Chicago advances Wi-Fi access

By Editorial Board

Last fall, Sprint and Clearwire launched the first city-wide 4G wireless Internet network in Chicago. It is available by subscription for approximately the same price as a typical home plan. Called WiMAX, the network blankets the entire city, allowing subscribers to access the Internet from anywhere within the network’s boundary.

Being able to access the Internet on the go from a wireless-enabled laptop is not only convenient, but is becoming increasingly essential for many people. By being one of the first and largest metropolitan cities to have this option available, Chicago is clearly stepping up and becoming a leader in technology. Communication is moving faster than ever before, and it is important for our city to keep up with the advancement.

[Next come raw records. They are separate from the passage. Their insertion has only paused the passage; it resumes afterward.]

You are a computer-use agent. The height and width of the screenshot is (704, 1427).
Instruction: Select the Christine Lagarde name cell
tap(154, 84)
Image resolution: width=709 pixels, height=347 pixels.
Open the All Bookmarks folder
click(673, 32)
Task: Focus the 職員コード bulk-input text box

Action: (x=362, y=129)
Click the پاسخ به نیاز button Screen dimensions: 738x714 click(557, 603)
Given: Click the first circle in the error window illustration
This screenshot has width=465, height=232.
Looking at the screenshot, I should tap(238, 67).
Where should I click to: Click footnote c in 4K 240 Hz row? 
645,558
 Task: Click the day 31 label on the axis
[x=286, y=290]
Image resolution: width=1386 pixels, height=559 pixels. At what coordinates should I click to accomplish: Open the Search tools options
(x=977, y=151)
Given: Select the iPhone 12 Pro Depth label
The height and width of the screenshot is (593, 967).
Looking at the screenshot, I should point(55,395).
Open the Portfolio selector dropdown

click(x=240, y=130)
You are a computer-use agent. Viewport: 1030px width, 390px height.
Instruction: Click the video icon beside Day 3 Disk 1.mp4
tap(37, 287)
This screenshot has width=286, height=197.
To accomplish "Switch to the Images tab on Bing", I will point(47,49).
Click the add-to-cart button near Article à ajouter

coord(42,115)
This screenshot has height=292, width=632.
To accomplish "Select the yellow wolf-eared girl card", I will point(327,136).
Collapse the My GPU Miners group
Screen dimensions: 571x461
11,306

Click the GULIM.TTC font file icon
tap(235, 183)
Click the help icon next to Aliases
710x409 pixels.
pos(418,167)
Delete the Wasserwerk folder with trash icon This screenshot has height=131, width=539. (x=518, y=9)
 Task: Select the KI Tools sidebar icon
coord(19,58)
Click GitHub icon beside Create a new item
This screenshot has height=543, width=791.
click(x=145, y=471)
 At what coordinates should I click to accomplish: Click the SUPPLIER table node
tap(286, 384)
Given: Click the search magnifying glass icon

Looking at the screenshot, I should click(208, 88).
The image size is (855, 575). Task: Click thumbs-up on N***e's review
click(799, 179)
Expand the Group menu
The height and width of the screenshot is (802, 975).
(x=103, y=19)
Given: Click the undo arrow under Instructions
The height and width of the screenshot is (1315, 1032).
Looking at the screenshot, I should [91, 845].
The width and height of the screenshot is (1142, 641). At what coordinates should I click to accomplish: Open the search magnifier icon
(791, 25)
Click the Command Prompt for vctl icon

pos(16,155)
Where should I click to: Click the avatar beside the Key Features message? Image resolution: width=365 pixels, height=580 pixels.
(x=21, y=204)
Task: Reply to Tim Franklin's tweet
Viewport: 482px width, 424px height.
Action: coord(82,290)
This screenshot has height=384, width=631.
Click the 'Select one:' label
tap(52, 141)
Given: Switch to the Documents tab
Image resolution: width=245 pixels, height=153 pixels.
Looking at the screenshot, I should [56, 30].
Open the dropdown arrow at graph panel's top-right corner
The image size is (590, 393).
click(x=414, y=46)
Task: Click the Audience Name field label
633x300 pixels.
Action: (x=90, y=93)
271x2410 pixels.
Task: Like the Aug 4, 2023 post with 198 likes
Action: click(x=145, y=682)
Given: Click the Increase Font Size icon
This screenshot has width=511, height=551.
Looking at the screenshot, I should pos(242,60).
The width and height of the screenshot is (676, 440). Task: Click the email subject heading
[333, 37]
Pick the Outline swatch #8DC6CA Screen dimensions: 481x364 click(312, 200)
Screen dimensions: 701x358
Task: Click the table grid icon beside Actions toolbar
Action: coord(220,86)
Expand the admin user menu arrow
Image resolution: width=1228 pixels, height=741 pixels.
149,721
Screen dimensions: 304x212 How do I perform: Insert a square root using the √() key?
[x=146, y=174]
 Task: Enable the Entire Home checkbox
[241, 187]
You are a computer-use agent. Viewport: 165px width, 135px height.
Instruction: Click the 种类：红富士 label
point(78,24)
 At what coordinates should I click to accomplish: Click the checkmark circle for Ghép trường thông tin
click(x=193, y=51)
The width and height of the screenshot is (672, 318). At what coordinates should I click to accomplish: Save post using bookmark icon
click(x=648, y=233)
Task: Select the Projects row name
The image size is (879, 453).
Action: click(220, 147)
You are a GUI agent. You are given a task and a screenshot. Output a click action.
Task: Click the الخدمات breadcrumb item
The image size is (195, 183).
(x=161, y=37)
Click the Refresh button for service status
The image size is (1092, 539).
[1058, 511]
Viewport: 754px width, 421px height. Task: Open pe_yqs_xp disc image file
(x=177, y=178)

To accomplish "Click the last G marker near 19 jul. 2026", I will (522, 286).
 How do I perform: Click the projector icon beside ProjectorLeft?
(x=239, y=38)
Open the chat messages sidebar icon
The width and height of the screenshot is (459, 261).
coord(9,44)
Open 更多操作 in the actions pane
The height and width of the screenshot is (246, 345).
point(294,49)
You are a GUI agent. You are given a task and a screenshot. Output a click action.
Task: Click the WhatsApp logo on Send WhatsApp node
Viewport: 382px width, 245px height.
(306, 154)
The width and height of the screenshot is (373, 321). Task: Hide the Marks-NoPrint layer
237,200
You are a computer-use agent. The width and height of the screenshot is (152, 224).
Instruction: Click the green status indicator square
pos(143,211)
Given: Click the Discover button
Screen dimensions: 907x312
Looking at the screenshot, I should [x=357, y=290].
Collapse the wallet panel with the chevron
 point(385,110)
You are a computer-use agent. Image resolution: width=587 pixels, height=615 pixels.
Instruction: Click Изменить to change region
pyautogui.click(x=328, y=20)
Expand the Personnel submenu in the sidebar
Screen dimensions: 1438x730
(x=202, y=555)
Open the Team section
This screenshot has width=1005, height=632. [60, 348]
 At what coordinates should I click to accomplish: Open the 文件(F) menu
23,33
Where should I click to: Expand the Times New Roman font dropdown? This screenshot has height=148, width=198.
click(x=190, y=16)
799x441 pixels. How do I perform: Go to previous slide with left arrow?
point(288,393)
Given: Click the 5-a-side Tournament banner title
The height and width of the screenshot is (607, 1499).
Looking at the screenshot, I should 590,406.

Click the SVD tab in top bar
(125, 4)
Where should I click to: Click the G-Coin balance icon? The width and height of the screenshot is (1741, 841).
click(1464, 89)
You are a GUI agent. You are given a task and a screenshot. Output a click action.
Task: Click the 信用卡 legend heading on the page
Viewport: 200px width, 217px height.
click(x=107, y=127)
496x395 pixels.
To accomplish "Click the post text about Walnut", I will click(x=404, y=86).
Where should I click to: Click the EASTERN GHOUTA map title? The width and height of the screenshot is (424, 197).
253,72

However, there is one major concern for users of the WiMAX network. Privacy and security from other subscribers, potential hackers and government officials should not be taken for granted. Because the network covers the entire city, there is a risk of information leaking into unwanted channels. Users of the network should make sure they have firewall protection to prevent identity theft and other such problems.

The new 4G, or fourth generation, network does not operate on the same system as BlackBerries and iPhones. This means it is faster and does not get weighed down by 3G activity in the area. Clearwire and Sprint should make sure the network keeps this speed constant and has enough carrying capacity to handle a large amount of online traffic as their subscription

base grows.

Although the new Wi-Fi network is more convenient for many Chicagoans, it does not provide more people with access. Those stuck in the “digital divide” of lower-income neighborhoods won’t see their options increase because the service costs just as much as a home subscription.

The city should continue to take steps forward in providing residents with convenient wireless access and should also look for ways to provide lower-income families with easy access to the Internet, bridging the gap of online access in the digital era.